An Overview of the ICDAR2019 Robust Reading Challenge on Multi-lingual Scene Text Detection and Recognition
The paper presents an extensive analysis of the ICDAR2019 Robust Reading Challenge (RRC-MLT-2019), focusing on multi-lingual scene text detection and recognition tasks. It is an extension of the 2017 edition, enhancing its scope by including an additional language and introducing an end-to-end recognition task. The main objective of the competition was to benchmark and advance the state-of-the-art in multi-lingual text detection and recognition by leveraging both real and synthetic datasets.
Dataset Overview
The paper introduces a comprehensive dataset comprising 20,000 real images featuring text from ten languages: Arabic, Bangla, Chinese, Devanagari, English, French, German, Italian, Japanese, and Korean. To aid in training, a large-scale synthetic dataset featuring 277,000 images is also provided. This dual dataset structure is aligned to target the training needs of robust multi-lingual scene text recognition systems. The real dataset is evenly split between training and testing, with annotations at the word level, while the synthetic data is designed to compliment the real dataset, specifically aiding the new recognition task introduced.

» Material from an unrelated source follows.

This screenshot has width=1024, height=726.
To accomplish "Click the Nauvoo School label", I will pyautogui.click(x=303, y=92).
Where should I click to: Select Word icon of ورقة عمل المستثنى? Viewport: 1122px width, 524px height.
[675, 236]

Challenge Tasks and Evaluation
The challenge consisted of four tasks:
- Multi-lingual Text Detection: Focused on accurately localizing text at the word level. The evaluation was based on the f-measure derived from precision and recall metrics.
- Cropped Word Script Identification: A classification task where the aim was to determine the script of a cropped word image from the set eight distinct script identifiers. Classification accuracy was the evaluation metric employed.

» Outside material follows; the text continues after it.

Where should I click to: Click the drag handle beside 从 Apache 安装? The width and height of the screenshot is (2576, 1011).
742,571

- Joint Text Detection and Script Identification: This task combined detection and script classification, relying on both accurate localization and correct script identification to score a match.
- End-to-End Text Detection and Recognition: A challenging task where systems needed to both detect and recognize text, requiring methodical integration of previous task capabilities.
The evaluation of each task was carefully designed to ensure robust assessment of participants' methods, leveraging established metrics such as f-measure and classification accuracy. This methodological rigor provides a reliable benchmark for current and future methodologies in the field.
Participants and Results
The competition attracted significant participation with a total of 60 submissions across the tasks. Notably, methods based on R-CNN derivatives, such as Mask-RCNN, and integration with deep learning architectures like ResNet, VGG16, and Seq2Seq dominated the top ranks. The results emphasize the effectiveness of combining detection and recognition pipelines with modern neural architectures for scene text interpretation.
Across all tasks, the "Tencent-DPPR Team" frequently emerged as a leader, reflecting the competitive edge of their ensemble approach, which fused multiple recognition models with robust statistical analyses for script identification.
Implications and Future Directions
The insights gained from RRC-MLT-2019 underscore the increasing complexity and necessity for advancements in multi-lingual text recognition systems. The inclusion of an end-to-end recognition task and the provision of synthetic data mark significant steps towards versatile OCR systems capable of handling multi-script challenges in dynamic, real-world scenarios.
Future research should expand upon this framework by integrating more languages and scripts, enhancing dataset diversity and complexity. Furthermore, evolving the evaluation protocols to handle unfocused or distorted text could enhance the robustness of future models. This paper lays the groundwork for such advancement by providing established benchmarks and opening new avenues for research in the field of robust, multi-lingual scene text recognition.